Task item >>
Locate "Task: Click the red asterisk before 表示必填项" in the records below, then copy its line and every following line exactly, without the pictures.
=== Provided data ===
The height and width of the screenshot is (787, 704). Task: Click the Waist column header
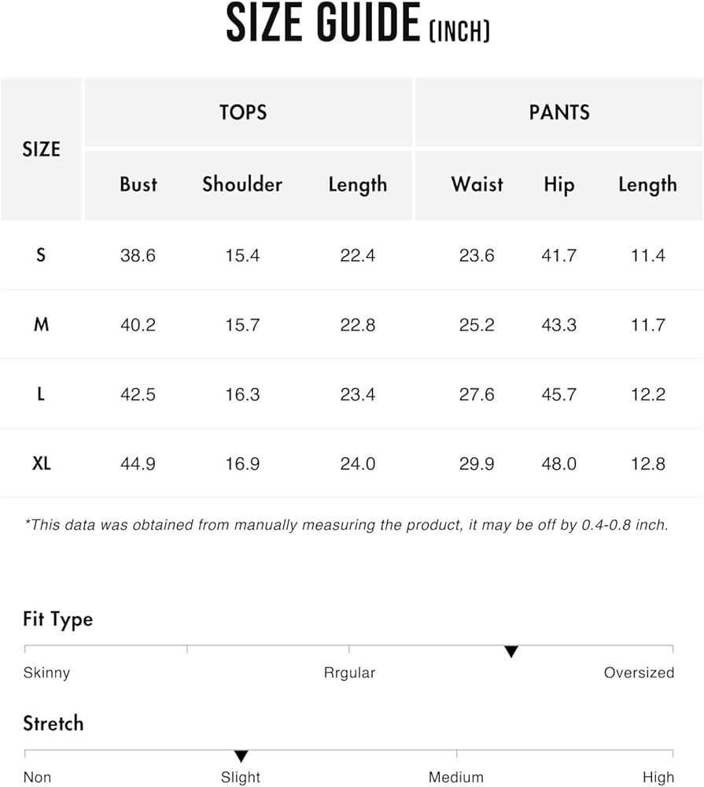pyautogui.click(x=477, y=184)
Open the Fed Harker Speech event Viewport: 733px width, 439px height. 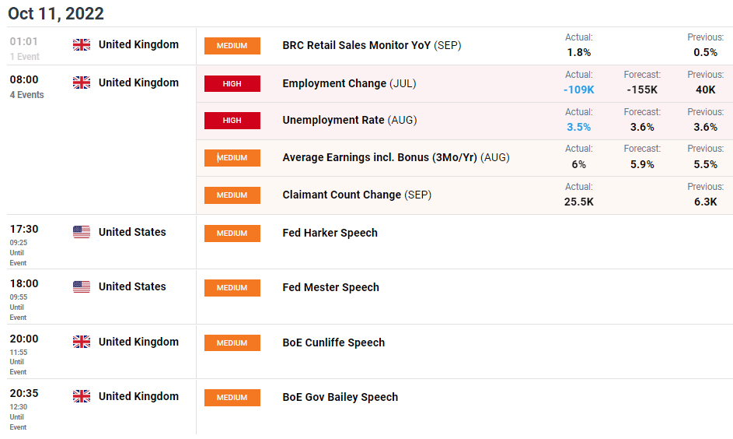tap(330, 233)
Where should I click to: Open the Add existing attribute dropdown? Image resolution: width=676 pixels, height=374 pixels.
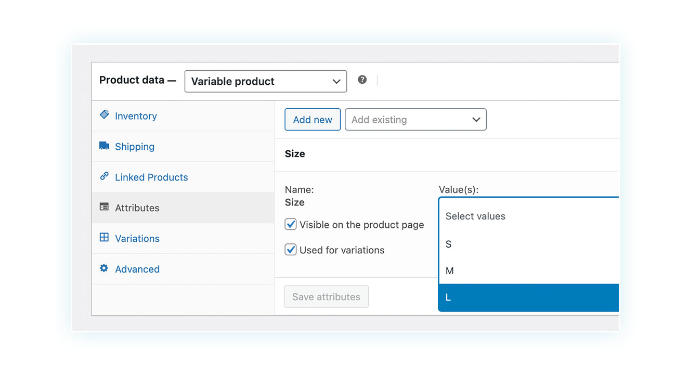pyautogui.click(x=415, y=120)
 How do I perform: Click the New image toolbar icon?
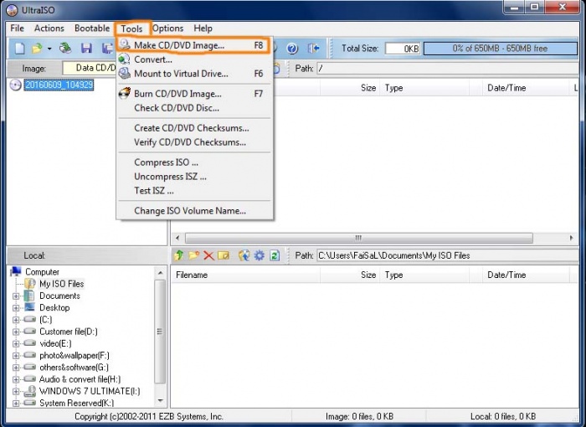coord(19,49)
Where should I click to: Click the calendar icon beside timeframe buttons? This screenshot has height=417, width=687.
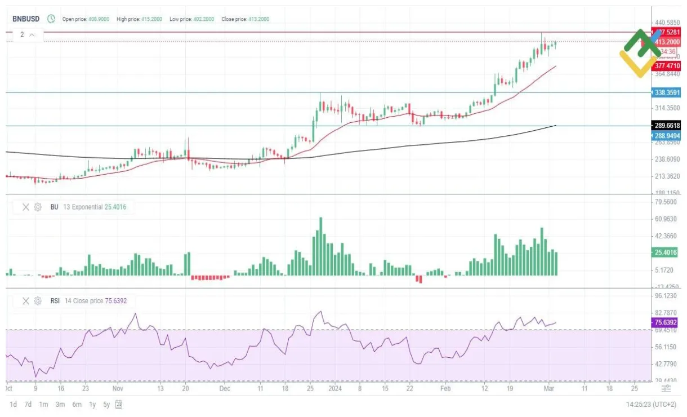[x=118, y=404]
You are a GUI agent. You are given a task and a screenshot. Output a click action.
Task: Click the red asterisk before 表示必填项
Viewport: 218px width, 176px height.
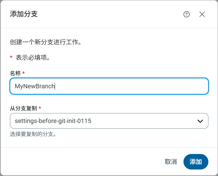coord(11,58)
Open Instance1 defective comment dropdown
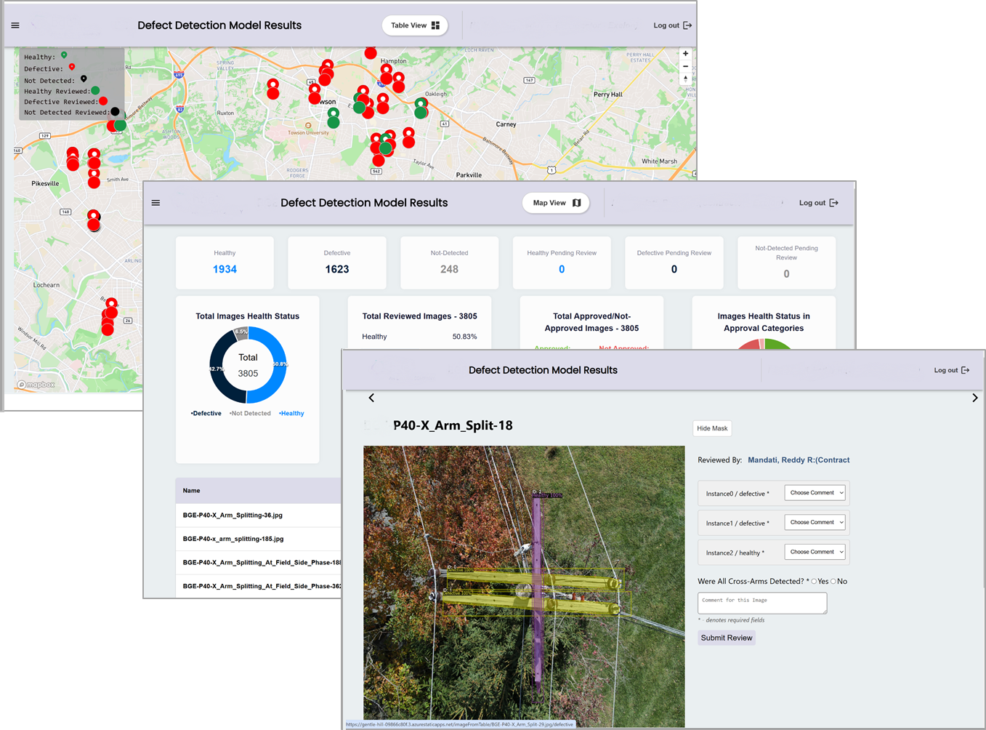The width and height of the screenshot is (986, 730). pyautogui.click(x=815, y=523)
===
Reply >>
Task: Click the red asterisk before 表示必填项
Viewport: 218px width, 176px height.
coord(11,58)
Open Instance1 defective comment dropdown
The width and height of the screenshot is (986, 730). pyautogui.click(x=815, y=523)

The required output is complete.